What you should do - The listing below holds a line with "Task: Select RequestCurrentPowertrainDiagnosticDataResponseSID" and a line with "The width and". Reproduce those two lines exactly, plus everything between them.

The data -

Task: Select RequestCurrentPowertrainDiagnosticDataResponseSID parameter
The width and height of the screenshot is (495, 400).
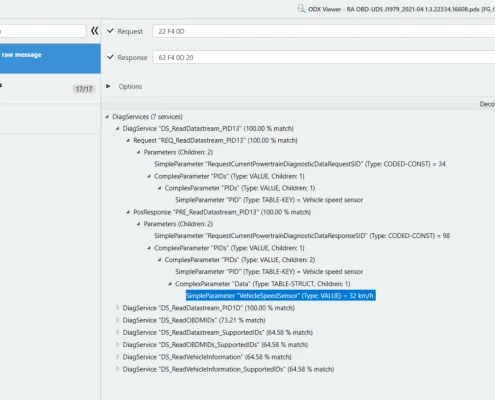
...
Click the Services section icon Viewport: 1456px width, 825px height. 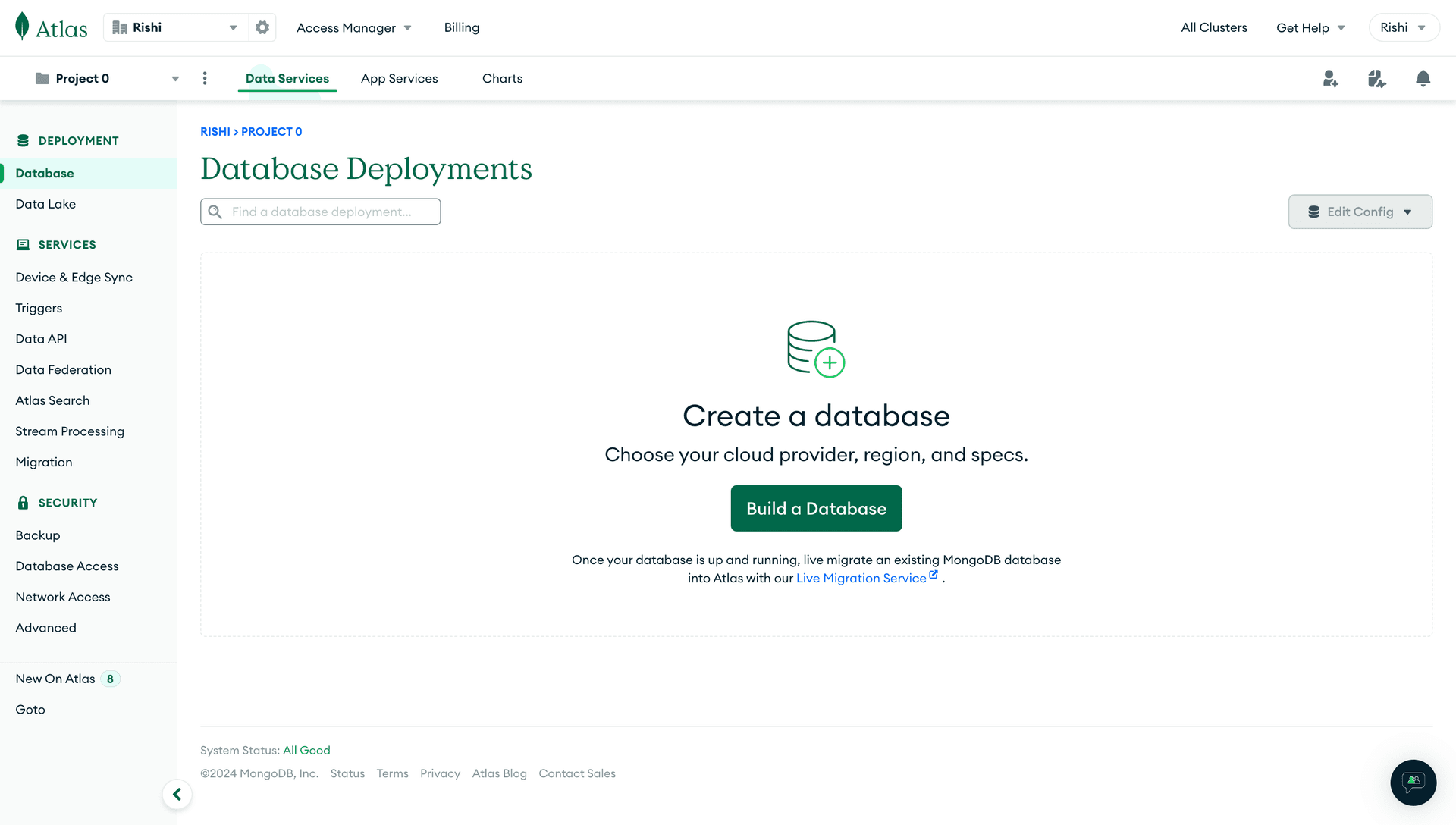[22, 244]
---
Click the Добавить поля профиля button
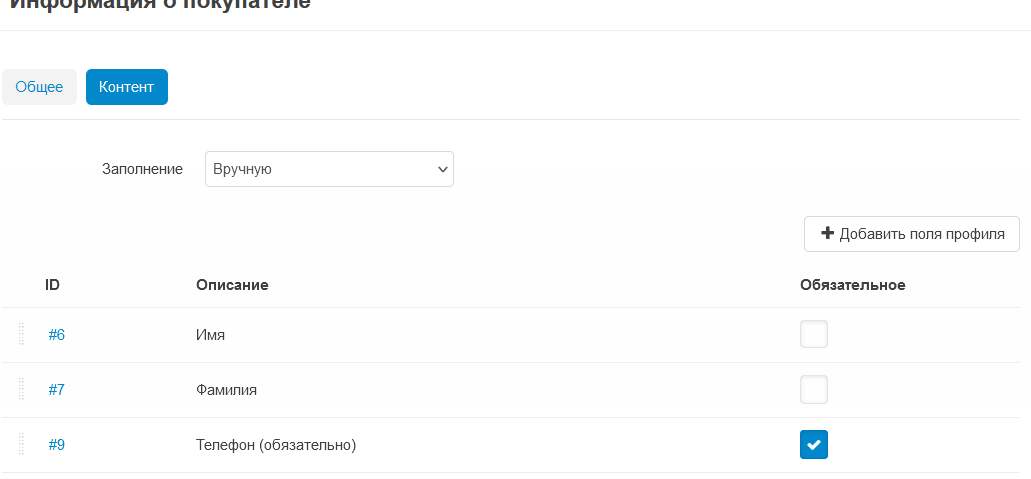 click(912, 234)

Task solution -
Task: Select RequestCurrentPowertrainDiagnosticDataResponseSID parameter
The width and height of the screenshot is (495, 400).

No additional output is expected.